The World From Berlin New Airline Security Measures Are 'Blind Overreaction'

The foiled attempt to blow up a US airliner on Christmas Day has sparked tough new security measures on trans-Atlantic flights. German media commentators say treating passengers like would-be terrorists when they're on board aircraft won't make them any safer.

A passenger being checked at the Düsseldorf Airport in Germany. Airports and airlines around the world have beefed up security on flights to the US.

A passenger being checked at the Düsseldorf Airport in Germany.
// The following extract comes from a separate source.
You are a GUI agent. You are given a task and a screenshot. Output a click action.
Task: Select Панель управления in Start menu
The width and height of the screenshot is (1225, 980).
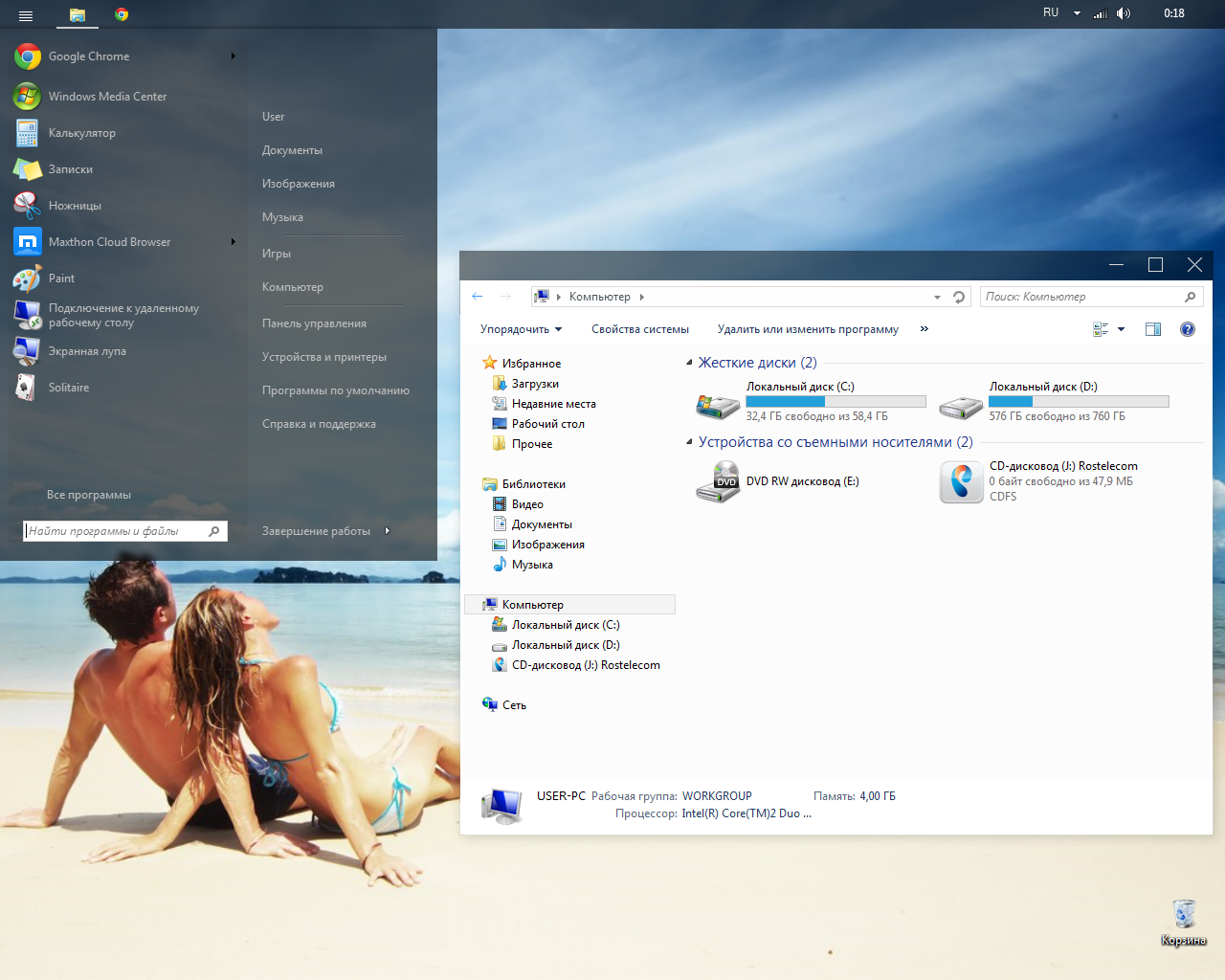(x=314, y=323)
Airports and airlines around the world have beefed up security on flights to the US.

Passengers flying to and from the United States in recent days have been subjected to additional security measures since the failed attempt by a 23-year-old Nigerian man to blow up a Northwest Airlines flight from Amsterdam to Detroit on Dec. 25.

Umar Farouk Abdulmutallab, a known Nigerian extremist, took explosive materials on to an aircraft in a condom sewn into his underpants. He allegedly prepared an explosive device in the toilet, then returned to his seat after 20 minutes, put a blanket on his lap complaining of an upset stomach, and tried to set off the bomb. Passengers and crew restrained him as flames leapt from his clothing.

Authorities are trying to find out how he managed to get the explosive device past security checks at airports in Lagos and Amsterdam. US authorities have said Abdulmutallab was on a database of known and suspected terrorists but that there had not been enough information on him to put him on a "no-fly" list.

On many US-bound flights in recent days, passengers have been banned from standing up, using toilets and having any items in their laps in the last hour before landing. Some flights have stopped showing on-screen maps of the plane's location. Media reports have said the US Transportation Security Administration has been deliberately vague in its public announcements of heightened security measures in order to keep would-be attackers in the dark.

Beefed-up pre-boarding checks and stricter baggage limits have led to delays on flights bound for the US. Airports and airlines around the world have been complying with US requests for tighter screening. And, in the US, passengers have been advised to check in up to four hours ahead of their scheduled departure times.

German media commentators say the new measures smack of hysteria, and will do nothing to improve security because they can easily be circumvented by a determined terrorist. For example, if toilets are out of bounds in the last hour, an attacker could still assemble a bomb there earlier in the flight. The solution, German editorials say, is to improve security checks at airports rather than treating all passengers as potential terrorists once they're on board.

Center-left Süddeutsche Zeitung writes:

"Authorities must find the gaps through which the Detroit bomber slipped at the airports in Nigeria and the Netherlands. But they should avoid hysteria. The measures now being imposed on passengers by some airlines have nothing to do with security and amount to a blind overreaction. A terrorist who has already smuggled the ingredients for a bomb on board won't be impressed by new rules forcing passengers to stay in their seats a full hour before landing, prohibiting them from visiting the lavatory or forcing them to lock away their hand luggage. Such measures give the false impression of security."

"The most important lesson of the latest attempt is that the security checks on the ground must be improved. The technology exists for detecting explosives even without using full body scanners (millimeter wave scan). The gaps in security exist where masses of passengers are checked. Even the large international airports rarely have enough security checkpoints to cope with the onslaught of travelers in a timely way."

"Security improves when more security staff and better technology are used. You can't do much to improve security once passengers are on board the plane. Treating passengers as potential terrorists there and going as far as monitoring them on the toilet doesn't enhance security, and merely hurts their dignity. Airlines should take note of that."

The left-wing Die Tageszeitung ran the tongue-in-cheek headline "Flying is Safe Again" above a photo featuring nude passengers in jet. The newspaper wote in an editorial:

"It is the terrorists who determine where we impose limits on our freedom and comfort. Were they to attack planetariums or cinemas, body searches would quickly be introduced in those places, too. The fact that the debate always follows the most recent attack because the next target is unknown shows clearly how symbolic such security strategies are. One could say security checks at the airport are inconsequential as long as there are no such checks at the entrance to the cinema, in the suburban train or in many other 'soft targets.'"

"Evidently authorities are fulfilling the society's need for symbolic security. And one can only hope that the terrorists will continue to regard airline travel as such a highly symbolic target that the focus of security checks on that form of transport actually makes sense."

Business daily Financial Times Deutschland writes:

"The new requirements for US flights will do nothing to improve security and every security official will know that. But simply doing nothing in the wake of such an attempt isn't possible given the usual spiral of hysteria. Let's acknowledge that there will only be absolute security if we are naked and devoid of any luggage when we take our seats, assuming of course that security staff have previously inspected all our bodily orifices. But we understandably don't want that. We even balked at the full-body scanners that the EU Commission wanted to introduce. Such a scanner would have exposed Abdulmutallab's bomb components."